» O QUE FAZER:
A. Substitua "ouro" por "prata" no trecho do texto citado que vai de "Do ouro imóvel ao dólar flexível" até "globais no BP.", inclusive, e apresente o trecho resultante.
B. Estenda o texto citado sobre o ajustamento do país emissor da moeda-chave, dando continuidade a partir de sua última frase.

── TEXTO CITADO

Do ouro imóvel ao dólar flexível

SERRANO, F. Do ouro imóvel ao dólar flexível. Economia e Sociedade. Campinas, v. 11, n. 2 (19), p. 237-253, jul./dez. 2002.

O ajustamento sem movimentos de ouro

  • Hipótese central: o país que emite a moeda-chave num padrão referido ao ouro de fato pode fechar o saldo de seu BP em sua própria moeda nacional, o que permite que ele tenha déficits globais no BP.
  • Duas coisas este país não pode deixar acontecer: 1) déficits de conta corrente crônicos; e 2) manter a paridade nominal (necessário que o preço oficial do ouro em relação à moeda local seja fixo em termos nominais, ou seja, não pode desvalorizar sua moeda).
  • Em uma economia fechada, o risco de default em relação à sua dívida interna é baixo, pois ela sempre pode ser paga em moeda de sua própria emissão. Assim, como o Estado é um devedor de risco zero, ele pode determinar exogenamente a taxa de juros da moeda que emite → abordagem sraffiana.
  • Graças ao risco zero, a taxa de juros determinada exogenamente por esse país determina a taxa de juros básica da economia internacional.
  • Balança de pagamentos do país central:

VO + VACP = X – M + RLX – VALP

  • O saldo global do BP desse país será a variação líquida do estoque de ouro (VO) somada à variação dos ativos externos de curto prazo (VACP). (Kindleberger, 1987)
  • X – M: balança comercial (incluindo serviços não-fatores)

────
── DADOS REGISTRADOS

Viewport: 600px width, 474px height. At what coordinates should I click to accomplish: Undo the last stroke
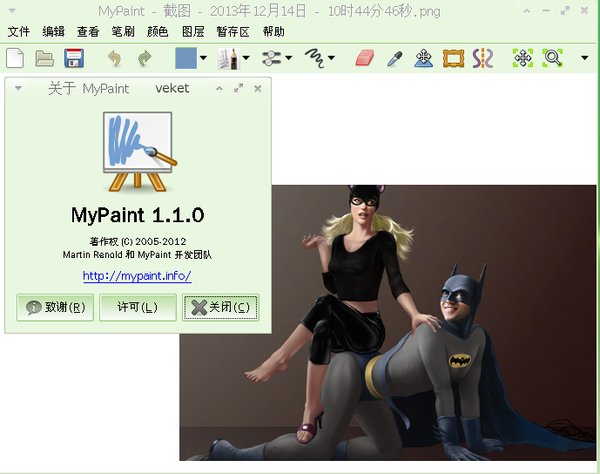[114, 58]
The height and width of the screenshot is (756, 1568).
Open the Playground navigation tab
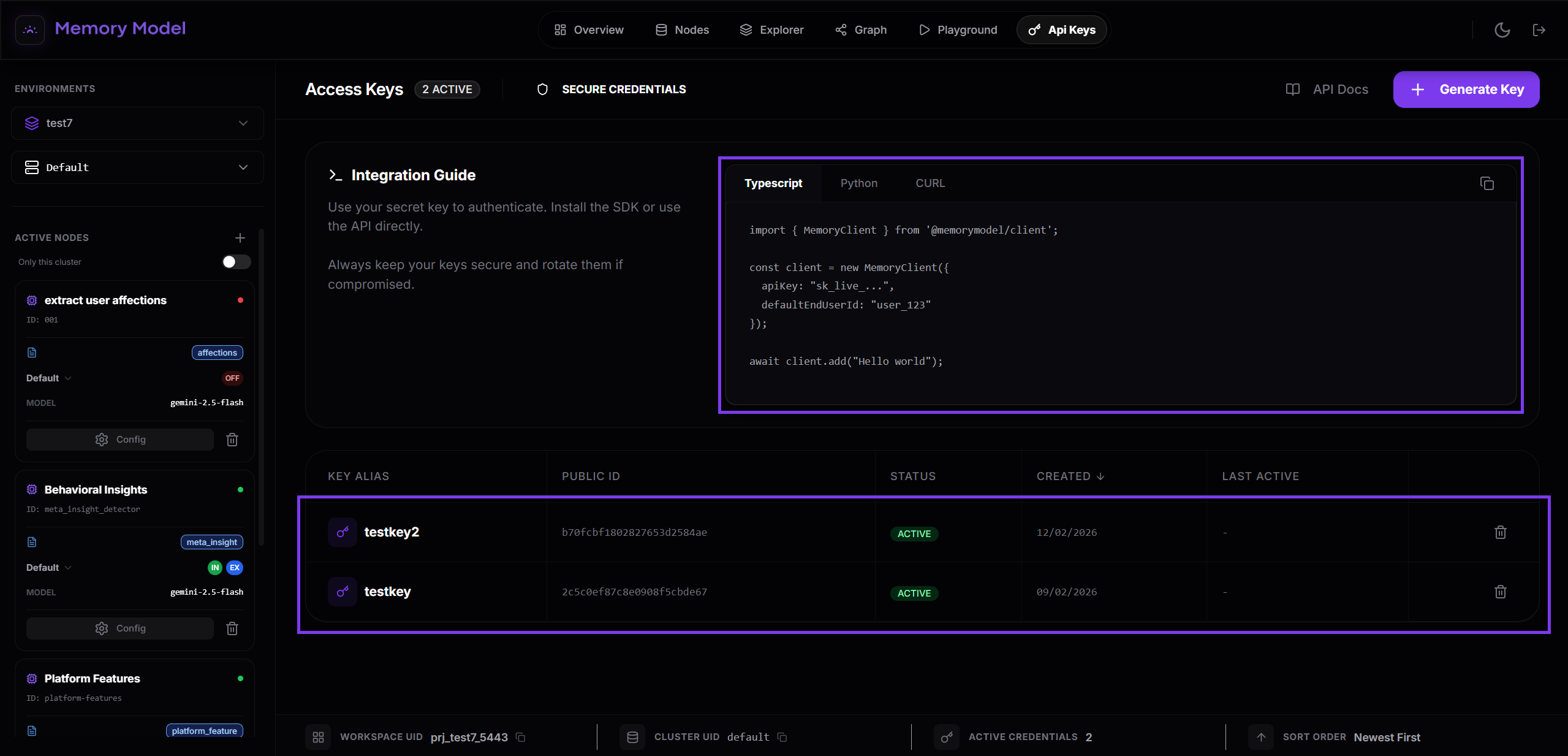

────

» RESPOSTAS ÀS TAREFAS:
A.
Do prata imóvel ao dólar flexível

SERRANO, F. Do prata imóvel ao dólar flexível. Economia e Sociedade. Campinas, v. 11, n. 2 (19), p. 237-253, jul./dez. 2002.

O ajustamento sem movimentos de prata

  • Hipótese central: o país que emite a moeda-chave num padrão referido ao prata de fato pode fechar o saldo de seu BP em sua própria moeda nacional, o que permite que ele tenha déficits globais no BP.

B.
  • RLX: saldo dos serviços de fatores
  • VALP: saldo dos fluxos de capitais de longo prazo
  • O importante é não haver déficits persistentes na conta corrente, para que o país central não perca ouro.
  • Déficit global no BP: como se trata do país central, esse déficit não cria problema algum, pois os demais países que em conjunto terão saldo positivo no BP não vão acumular ouro, mas aplicar em ativos de alta liquidez no país central. Assim, o saldo negativo do BP causado pelo grande VALP positivo é compensado pelo fluxo de endividamento de curto prazo (VACP negativo) e, portanto, as reservas em ouro não variam.
  • É possível contra-argumentar que nada garante que automaticamente toda saída potencial de ouro seja contrabalançada por uma entrada de capital de curto prazo de valor idêntico, porém é o país central que fixa a taxa de juros de CP autonomamente e opera para que o saldo da variação de ouro fique próximo de zero ou positivo.
  • Sucessivos déficits no BP do país central são acompanhados por equilíbrio na conta corrente, assim a variação do passivo externo líquido deste país é zero (VACP = VALP). Ainda, o país central estimula demanda efetiva no resto do mundo com seu déficit e, ao mesmo tempo, provê liquidez às demais economias centrais quando investe a LP e capta a CP.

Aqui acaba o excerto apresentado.